__DATASET__
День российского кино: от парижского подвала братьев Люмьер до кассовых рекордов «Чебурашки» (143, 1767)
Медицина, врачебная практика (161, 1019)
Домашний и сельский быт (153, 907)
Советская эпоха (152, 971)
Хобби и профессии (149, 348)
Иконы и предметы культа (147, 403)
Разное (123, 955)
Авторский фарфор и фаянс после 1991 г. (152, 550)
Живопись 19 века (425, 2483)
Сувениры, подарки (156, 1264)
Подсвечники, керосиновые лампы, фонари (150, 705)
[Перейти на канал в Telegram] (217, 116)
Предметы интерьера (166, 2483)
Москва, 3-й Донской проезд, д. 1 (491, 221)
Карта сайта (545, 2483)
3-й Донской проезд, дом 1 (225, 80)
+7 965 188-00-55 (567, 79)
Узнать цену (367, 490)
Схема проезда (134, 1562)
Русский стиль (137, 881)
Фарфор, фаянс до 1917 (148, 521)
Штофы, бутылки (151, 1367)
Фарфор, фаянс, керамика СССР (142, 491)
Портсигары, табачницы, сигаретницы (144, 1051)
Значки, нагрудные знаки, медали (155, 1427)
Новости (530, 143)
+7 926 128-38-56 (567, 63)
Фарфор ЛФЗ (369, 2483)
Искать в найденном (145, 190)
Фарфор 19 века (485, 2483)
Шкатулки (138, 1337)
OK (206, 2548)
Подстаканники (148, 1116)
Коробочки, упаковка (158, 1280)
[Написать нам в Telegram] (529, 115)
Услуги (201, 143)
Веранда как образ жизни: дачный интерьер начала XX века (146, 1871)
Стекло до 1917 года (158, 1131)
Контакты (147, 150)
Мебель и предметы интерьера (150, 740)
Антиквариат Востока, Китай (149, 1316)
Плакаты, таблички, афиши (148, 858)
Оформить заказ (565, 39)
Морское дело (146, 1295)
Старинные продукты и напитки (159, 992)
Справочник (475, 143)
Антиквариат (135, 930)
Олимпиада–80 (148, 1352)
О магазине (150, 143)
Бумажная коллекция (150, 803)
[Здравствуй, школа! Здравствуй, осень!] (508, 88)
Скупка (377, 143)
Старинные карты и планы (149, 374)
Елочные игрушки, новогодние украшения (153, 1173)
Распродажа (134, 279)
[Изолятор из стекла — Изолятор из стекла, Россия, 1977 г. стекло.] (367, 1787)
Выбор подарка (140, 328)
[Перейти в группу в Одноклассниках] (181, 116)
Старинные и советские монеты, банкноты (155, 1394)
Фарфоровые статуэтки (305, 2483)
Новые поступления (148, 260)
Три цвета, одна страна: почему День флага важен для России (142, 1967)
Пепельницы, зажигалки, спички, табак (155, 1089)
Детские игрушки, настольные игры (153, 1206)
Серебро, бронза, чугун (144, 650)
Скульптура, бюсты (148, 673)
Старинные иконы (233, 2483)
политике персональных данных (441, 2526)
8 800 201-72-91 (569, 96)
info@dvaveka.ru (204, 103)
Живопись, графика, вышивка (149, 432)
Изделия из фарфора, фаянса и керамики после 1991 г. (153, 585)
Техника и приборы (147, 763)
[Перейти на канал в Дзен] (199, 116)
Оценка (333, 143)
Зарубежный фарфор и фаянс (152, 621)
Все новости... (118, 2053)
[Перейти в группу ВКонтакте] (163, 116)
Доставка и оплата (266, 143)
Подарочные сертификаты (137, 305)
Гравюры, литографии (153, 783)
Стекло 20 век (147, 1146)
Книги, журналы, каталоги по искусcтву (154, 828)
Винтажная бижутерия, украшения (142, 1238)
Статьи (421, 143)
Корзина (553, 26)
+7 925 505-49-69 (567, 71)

__DIRECTIONS__
From the entries above, print the lines beginning at the one with "Олимпиада–80 (148, 1352)" and stopping after the one with "Старинные и советские", exactly as written and with nothing else.

__REPLY TO THE TASK__
Олимпиада–80 (148, 1352)
О магазине (150, 143)
Бумажная коллекция (150, 803)
[Здравствуй, школа! Здравствуй, осень!] (508, 88)
Скупка (377, 143)
Старинные карты и планы (149, 374)
Елочные игрушки, новогодние украшения (153, 1173)
Распродажа (134, 279)
[Изолятор из стекла — Изолятор из стекла, Россия, 1977 г. стекло.] (367, 1787)
Выбор подарка (140, 328)
[Перейти в группу в Одноклассниках] (181, 116)
Старинные и советские монеты, банкноты (155, 1394)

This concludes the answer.